A woman’s mission to help
Carter, 51, became a vaccination advocate by accident. She is a neurosurgeon (with a practice in Folsom) and was diagnosed with breast cancer. She was recovering and on the board of trustees of Jesuit High School. She was inspired by the vaccination clinics held at what is one of Sacramento’s most prominent private schools.
But it was not hard to notice that the people getting shots at Jesuit were largely white, Carter said. So she said she lobbied Oshita and Kasirye to open a clinic in Del Paso Heights.
“I felt the need here. We know the numbers,” Carter said. “It made more sense to be here. I had breast cancer. I was just ramping up to go back to work and I volunteered for the clinic at Jesuit and I thought, OK. I have to do something about this right now. I put all my energy into this.”
Carter enlisted a group of volunteers. Bui-Thompson said after taking her mother to be vaccinated at Carter’s Del Paso Heights clinic, she offered to help. “I told her, ‘I work in tech and I’m not working. I would love to set it all up for you, do you have any help?’ In 48 hours I had an intake form to take patient data. I had an appointment scheduler, a calendar and a volunteer organization. This clinic is specifically for under-served minority community. There is no other clinic that is a consistent clinic from week to week, except ours.”

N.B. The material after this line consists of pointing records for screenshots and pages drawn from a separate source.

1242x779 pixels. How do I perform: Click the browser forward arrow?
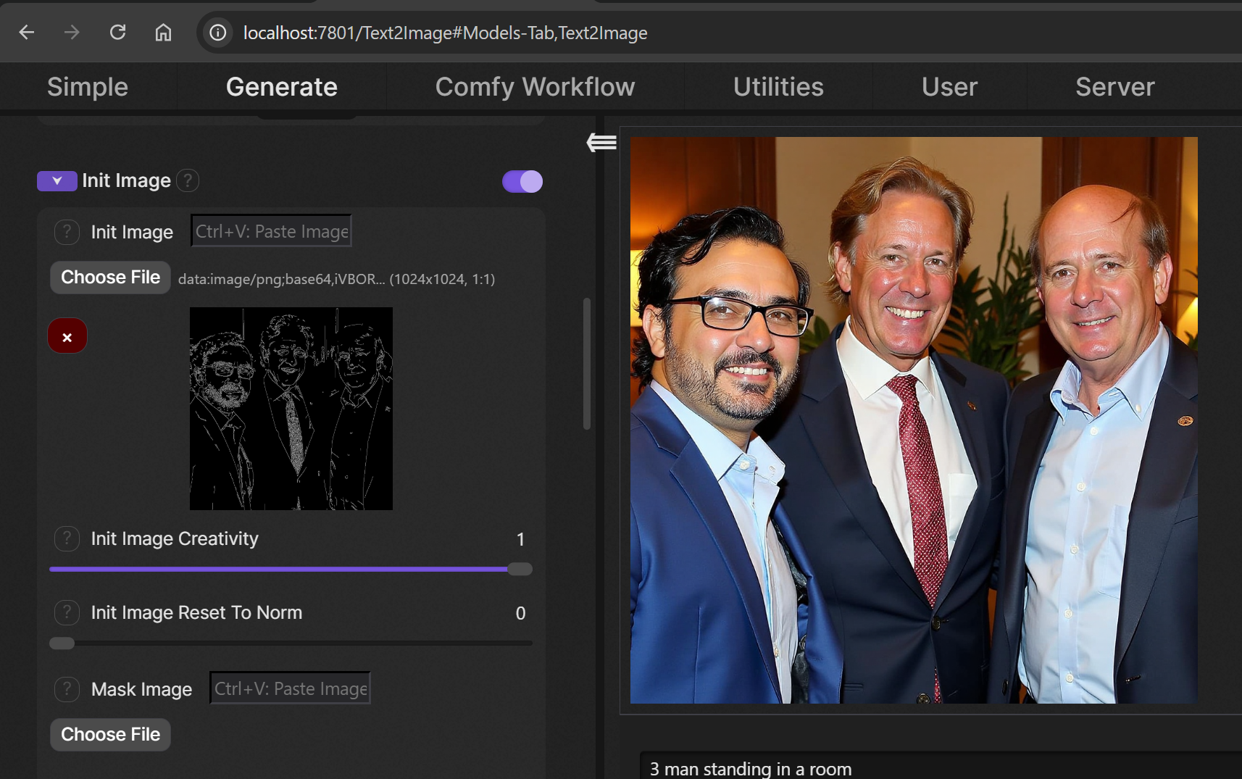tap(72, 33)
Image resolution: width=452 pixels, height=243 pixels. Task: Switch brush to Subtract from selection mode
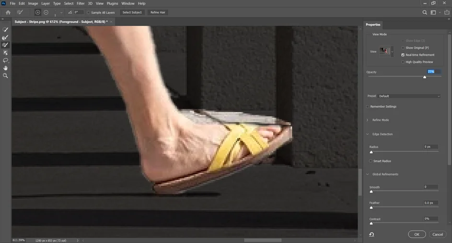46,12
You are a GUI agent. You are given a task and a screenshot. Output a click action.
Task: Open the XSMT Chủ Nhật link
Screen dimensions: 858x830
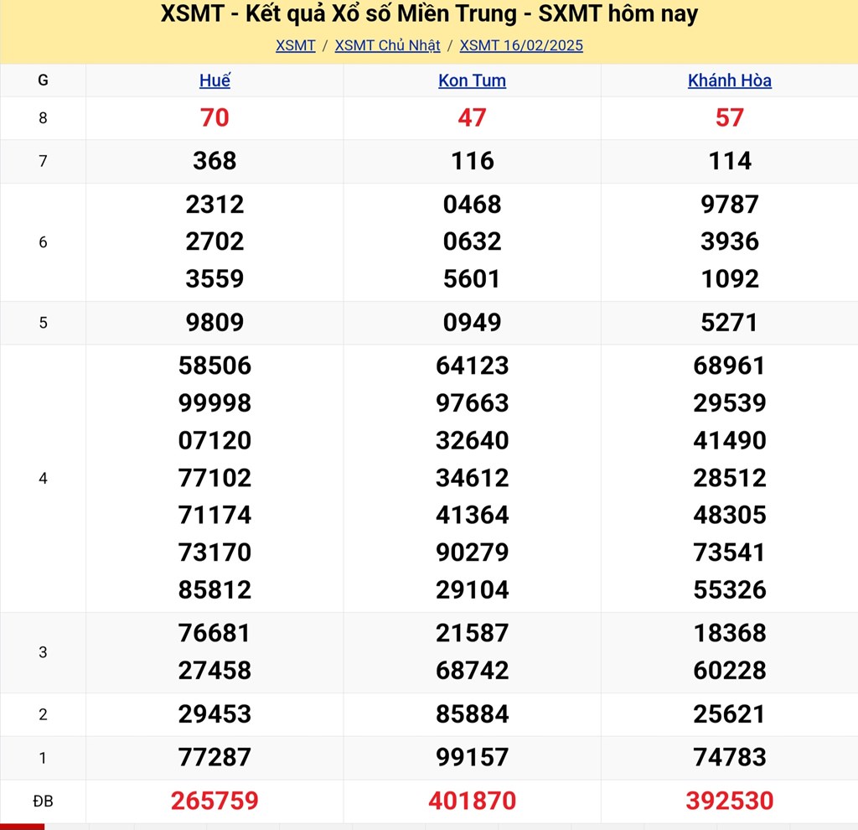coord(387,45)
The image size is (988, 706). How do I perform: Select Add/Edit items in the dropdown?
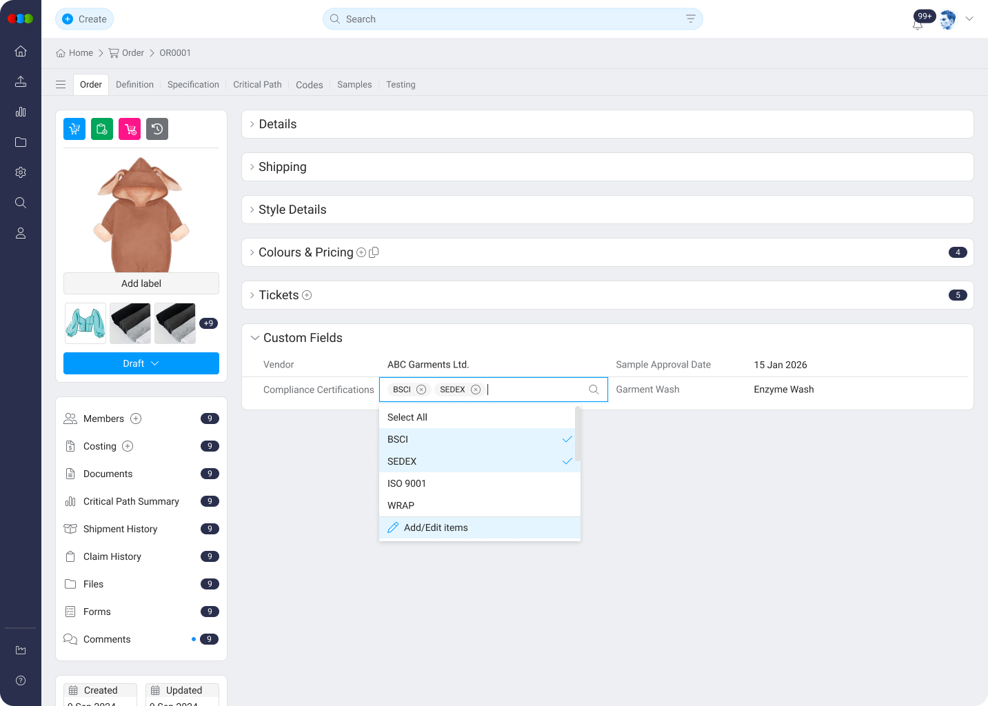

“This community is afraid of vaccines and we spend time with each individual patient to tell them it’s safe, to explain the process,” she said. “And I manually sign up each and every one of these patients.”
So here is what needs to happen: This clinic needs to stay open. Kasirye has vowed to make that happen. All need to realize what it’s going to look like, what is going to happen, if this vital clinic is shut down.
The numbers show COVID-19 is devastating communities of color. Kasirye is a compassionate health professional who has been doing an impossible job since the pandemic began. It seems hard to believe that she would not do the right thing here by keeping the Del Paso Heights clinic open.
Everyone in Sacramento talks a great game about equity and racial justice, particularly in the context of the COVID-19 pandemic. Well, here is a clinic serving the people who are most at risk and who most lack the resources to shop around for a COVID-19 vaccination.
There is still time to fix this. Is Sacramento really going to let this clinic shut down? Let’s hope Kasirye and the rest can find a solution.
This column was updated at 12:25 p.m. Friday, March 5, to include Dr. Olivia Kasirye’s response.